Bojonegoro – Candra Irawan Santoso warga Desa Cangaan Kecamatan Kanor Kabupaten Bojonegoro masih menunggu kejelasan soal pengurusan tanahnya yang diikutkan program PTSL di desanya hingga saat ini masih mengambang, lantaran pada saat pengukuran tanah yang dilakukan bersama pihak panitia ada pihak yang mengklaim bahwa tanah yang dibeli ibunya dianggap tidak sah.
Perseteruan sebidang tanah yang terletak di Dusun juwet RT 03 RW 01 tersebut masih terus berlanjut hingga dimediasi oleh pihak Polres Bojonegoro dan belum ada titik temu.
Candra Irawan Santoso saat dikonfirmasi pada (10/3/23) menjelaskan kemarin dimediasi pihak Polres Bojonegoro,tapi baru dimintai keterangan dan memberikan bukti kepemilikan berupa AJB, kami sekeluarga berharap ada kepastian dan ada titik temu agar permasalahan tanah yang ditempati bersama ibunya jelas dan bisa kembali ikut pengurusan sertifikat program PTSL” tuturnya.
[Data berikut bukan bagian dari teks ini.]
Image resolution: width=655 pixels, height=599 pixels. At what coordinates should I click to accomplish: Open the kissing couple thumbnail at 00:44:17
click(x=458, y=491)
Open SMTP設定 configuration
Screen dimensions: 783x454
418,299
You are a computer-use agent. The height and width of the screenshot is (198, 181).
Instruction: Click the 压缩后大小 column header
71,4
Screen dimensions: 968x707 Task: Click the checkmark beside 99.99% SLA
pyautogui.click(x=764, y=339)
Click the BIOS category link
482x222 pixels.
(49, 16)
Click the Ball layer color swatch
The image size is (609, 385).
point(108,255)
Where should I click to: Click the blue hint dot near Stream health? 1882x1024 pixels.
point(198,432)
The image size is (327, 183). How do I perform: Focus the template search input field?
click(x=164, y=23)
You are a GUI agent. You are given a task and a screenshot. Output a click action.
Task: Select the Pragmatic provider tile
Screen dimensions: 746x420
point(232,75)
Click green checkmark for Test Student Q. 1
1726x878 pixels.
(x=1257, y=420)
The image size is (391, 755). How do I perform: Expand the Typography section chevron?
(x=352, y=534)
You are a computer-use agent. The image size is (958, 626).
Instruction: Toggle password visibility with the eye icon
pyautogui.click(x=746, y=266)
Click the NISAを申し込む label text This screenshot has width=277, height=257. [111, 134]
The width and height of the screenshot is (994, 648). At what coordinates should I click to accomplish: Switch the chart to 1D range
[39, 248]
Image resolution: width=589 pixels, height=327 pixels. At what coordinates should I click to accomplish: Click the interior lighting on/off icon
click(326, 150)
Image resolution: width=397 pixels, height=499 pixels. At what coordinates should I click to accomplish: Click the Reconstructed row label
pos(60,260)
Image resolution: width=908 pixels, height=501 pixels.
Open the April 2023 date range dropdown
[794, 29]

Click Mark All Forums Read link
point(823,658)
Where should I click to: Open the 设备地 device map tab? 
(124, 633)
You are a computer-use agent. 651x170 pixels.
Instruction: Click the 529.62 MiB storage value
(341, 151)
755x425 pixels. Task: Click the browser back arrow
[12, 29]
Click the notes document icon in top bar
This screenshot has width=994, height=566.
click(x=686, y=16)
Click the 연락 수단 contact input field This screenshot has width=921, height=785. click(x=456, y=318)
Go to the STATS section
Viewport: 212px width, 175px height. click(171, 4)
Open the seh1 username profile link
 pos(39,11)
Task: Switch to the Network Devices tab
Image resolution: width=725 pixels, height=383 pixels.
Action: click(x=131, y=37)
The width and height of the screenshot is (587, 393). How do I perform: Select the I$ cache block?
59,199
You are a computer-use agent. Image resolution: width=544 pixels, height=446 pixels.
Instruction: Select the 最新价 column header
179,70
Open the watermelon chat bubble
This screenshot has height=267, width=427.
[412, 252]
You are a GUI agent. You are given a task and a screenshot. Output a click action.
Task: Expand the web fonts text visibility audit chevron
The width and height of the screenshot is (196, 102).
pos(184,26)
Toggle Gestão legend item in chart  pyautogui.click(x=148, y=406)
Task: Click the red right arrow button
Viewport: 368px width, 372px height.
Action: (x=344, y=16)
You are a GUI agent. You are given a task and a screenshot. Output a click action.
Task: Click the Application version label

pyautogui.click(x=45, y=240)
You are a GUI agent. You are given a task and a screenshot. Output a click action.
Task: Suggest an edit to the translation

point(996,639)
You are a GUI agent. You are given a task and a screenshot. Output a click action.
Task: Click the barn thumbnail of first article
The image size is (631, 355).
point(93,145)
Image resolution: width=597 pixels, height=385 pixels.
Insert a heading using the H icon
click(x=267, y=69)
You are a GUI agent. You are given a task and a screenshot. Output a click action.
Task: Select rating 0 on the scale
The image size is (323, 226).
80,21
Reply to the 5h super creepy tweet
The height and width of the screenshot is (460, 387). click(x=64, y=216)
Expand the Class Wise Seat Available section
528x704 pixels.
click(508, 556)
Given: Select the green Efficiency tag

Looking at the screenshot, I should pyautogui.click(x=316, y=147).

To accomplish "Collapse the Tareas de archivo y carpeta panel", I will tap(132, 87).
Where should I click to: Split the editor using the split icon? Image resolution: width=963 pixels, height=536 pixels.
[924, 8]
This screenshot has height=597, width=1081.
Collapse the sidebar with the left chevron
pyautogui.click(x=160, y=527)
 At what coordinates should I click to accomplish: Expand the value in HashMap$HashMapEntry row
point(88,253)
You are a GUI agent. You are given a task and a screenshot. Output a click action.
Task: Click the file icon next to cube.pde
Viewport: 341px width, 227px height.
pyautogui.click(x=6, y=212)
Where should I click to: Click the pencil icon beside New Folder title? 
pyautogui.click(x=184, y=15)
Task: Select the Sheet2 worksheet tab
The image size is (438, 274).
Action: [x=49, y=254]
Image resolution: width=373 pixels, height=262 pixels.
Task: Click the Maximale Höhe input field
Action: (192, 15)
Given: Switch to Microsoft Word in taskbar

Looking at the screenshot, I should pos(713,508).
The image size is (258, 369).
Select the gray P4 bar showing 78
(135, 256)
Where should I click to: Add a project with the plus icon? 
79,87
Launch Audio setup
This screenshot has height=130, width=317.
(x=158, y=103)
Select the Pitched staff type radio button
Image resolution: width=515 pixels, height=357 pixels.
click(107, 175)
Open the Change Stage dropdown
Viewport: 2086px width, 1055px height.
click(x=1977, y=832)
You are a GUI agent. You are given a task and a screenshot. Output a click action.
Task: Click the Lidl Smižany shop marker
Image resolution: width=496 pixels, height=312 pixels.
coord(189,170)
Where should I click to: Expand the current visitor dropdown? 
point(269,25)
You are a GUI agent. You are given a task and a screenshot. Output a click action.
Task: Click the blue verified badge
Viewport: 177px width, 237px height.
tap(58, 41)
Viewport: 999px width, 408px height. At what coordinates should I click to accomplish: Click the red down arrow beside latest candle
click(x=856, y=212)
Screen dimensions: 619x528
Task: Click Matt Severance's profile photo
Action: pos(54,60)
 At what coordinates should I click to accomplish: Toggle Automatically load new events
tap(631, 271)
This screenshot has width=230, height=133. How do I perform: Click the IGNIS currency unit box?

Candra menambahkan, saya pribadi juga bingung atas sikap dari ketua panitia PTSL yang mana kalau memang dianggap masih ada permasalahan soal tanahnya, tapi pihak panitia PTSL juga menerima uang pendaftaran PTSL sebagai peserta yang saya bayar lunas, syukur kalau masih ikut program PTSL tapi kalau dak ya saya rugi mas” celotehnya.
Menanggapi perihal tersebut, Sihafudin saat dikonfirmasi wartawan pihaknya masih menunggu hasil mediasi kedua belah pihak, kalau himbauan BPN memang kalau ada permasalahan ditingkat bawah soal tanah untuk segera ditingal” ucap Sihafudin.(red).